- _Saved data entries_
----

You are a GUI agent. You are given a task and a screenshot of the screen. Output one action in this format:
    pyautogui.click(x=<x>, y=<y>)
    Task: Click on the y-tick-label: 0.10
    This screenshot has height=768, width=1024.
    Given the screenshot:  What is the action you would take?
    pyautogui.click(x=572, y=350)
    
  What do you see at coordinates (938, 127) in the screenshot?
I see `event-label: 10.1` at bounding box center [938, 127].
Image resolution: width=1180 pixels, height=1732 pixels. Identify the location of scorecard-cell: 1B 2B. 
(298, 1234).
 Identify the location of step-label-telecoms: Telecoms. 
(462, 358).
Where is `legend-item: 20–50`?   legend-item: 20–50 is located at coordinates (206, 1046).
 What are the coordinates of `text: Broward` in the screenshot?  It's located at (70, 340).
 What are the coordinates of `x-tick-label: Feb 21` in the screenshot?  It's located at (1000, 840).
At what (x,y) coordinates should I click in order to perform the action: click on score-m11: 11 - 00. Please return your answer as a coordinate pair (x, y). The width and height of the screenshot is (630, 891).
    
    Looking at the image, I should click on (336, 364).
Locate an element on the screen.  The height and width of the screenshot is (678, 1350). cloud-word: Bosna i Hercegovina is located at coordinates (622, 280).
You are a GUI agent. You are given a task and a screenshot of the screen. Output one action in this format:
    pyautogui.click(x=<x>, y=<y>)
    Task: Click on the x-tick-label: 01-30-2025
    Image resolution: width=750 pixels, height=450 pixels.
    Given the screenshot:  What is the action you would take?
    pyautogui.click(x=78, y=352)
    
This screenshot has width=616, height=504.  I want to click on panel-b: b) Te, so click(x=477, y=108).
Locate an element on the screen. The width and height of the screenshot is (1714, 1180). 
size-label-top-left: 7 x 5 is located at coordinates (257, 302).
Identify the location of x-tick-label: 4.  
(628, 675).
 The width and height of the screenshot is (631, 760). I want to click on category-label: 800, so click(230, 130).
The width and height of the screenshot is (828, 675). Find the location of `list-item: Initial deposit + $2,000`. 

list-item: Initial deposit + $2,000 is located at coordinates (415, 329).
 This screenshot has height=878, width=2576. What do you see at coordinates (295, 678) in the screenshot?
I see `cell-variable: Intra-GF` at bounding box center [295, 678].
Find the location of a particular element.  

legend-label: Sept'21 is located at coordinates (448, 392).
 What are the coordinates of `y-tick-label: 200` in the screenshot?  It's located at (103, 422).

----

- _Task description_
Copy every one of the items above word for word, with nothing changed or left out.

- _Written answer_
You are a GUI agent. You are given a task and a screenshot of the screen. Output one action in this format:
    pyautogui.click(x=<x>, y=<y>)
    Task: Click on the y-tick-label: 0.10
    This screenshot has height=768, width=1024.
    Given the screenshot:  What is the action you would take?
    pyautogui.click(x=572, y=350)
    
  What do you see at coordinates (938, 127) in the screenshot?
I see `event-label: 10.1` at bounding box center [938, 127].
Image resolution: width=1180 pixels, height=1732 pixels. Identify the location of scorecard-cell: 1B 2B. 
(298, 1234).
 Identify the location of step-label-telecoms: Telecoms. 
(462, 358).
Where is `legend-item: 20–50`?   legend-item: 20–50 is located at coordinates (206, 1046).
 What are the coordinates of `text: Broward` in the screenshot?  It's located at (70, 340).
 What are the coordinates of `x-tick-label: Feb 21` in the screenshot?  It's located at (1000, 840).
At what (x,y) coordinates should I click in order to perform the action: click on score-m11: 11 - 00. Please return your answer as a coordinate pair (x, y). The width and height of the screenshot is (630, 891).
    
    Looking at the image, I should click on (336, 364).
Locate an element on the screen.  The height and width of the screenshot is (678, 1350). cloud-word: Bosna i Hercegovina is located at coordinates (622, 280).
You are a GUI agent. You are given a task and a screenshot of the screen. Output one action in this format:
    pyautogui.click(x=<x>, y=<y>)
    Task: Click on the x-tick-label: 01-30-2025
    Image resolution: width=750 pixels, height=450 pixels.
    Given the screenshot:  What is the action you would take?
    pyautogui.click(x=78, y=352)
    
This screenshot has width=616, height=504.  I want to click on panel-b: b) Te, so click(x=477, y=108).
Locate an element on the screen. The width and height of the screenshot is (1714, 1180). 
size-label-top-left: 7 x 5 is located at coordinates (257, 302).
Identify the location of x-tick-label: 4.  
(628, 675).
 The width and height of the screenshot is (631, 760). I want to click on category-label: 800, so click(230, 130).
The width and height of the screenshot is (828, 675). Find the location of `list-item: Initial deposit + $2,000`. 

list-item: Initial deposit + $2,000 is located at coordinates (415, 329).
 This screenshot has height=878, width=2576. What do you see at coordinates (295, 678) in the screenshot?
I see `cell-variable: Intra-GF` at bounding box center [295, 678].
Find the location of a particular element.  

legend-label: Sept'21 is located at coordinates (448, 392).
 What are the coordinates of `y-tick-label: 200` in the screenshot?  It's located at (103, 422).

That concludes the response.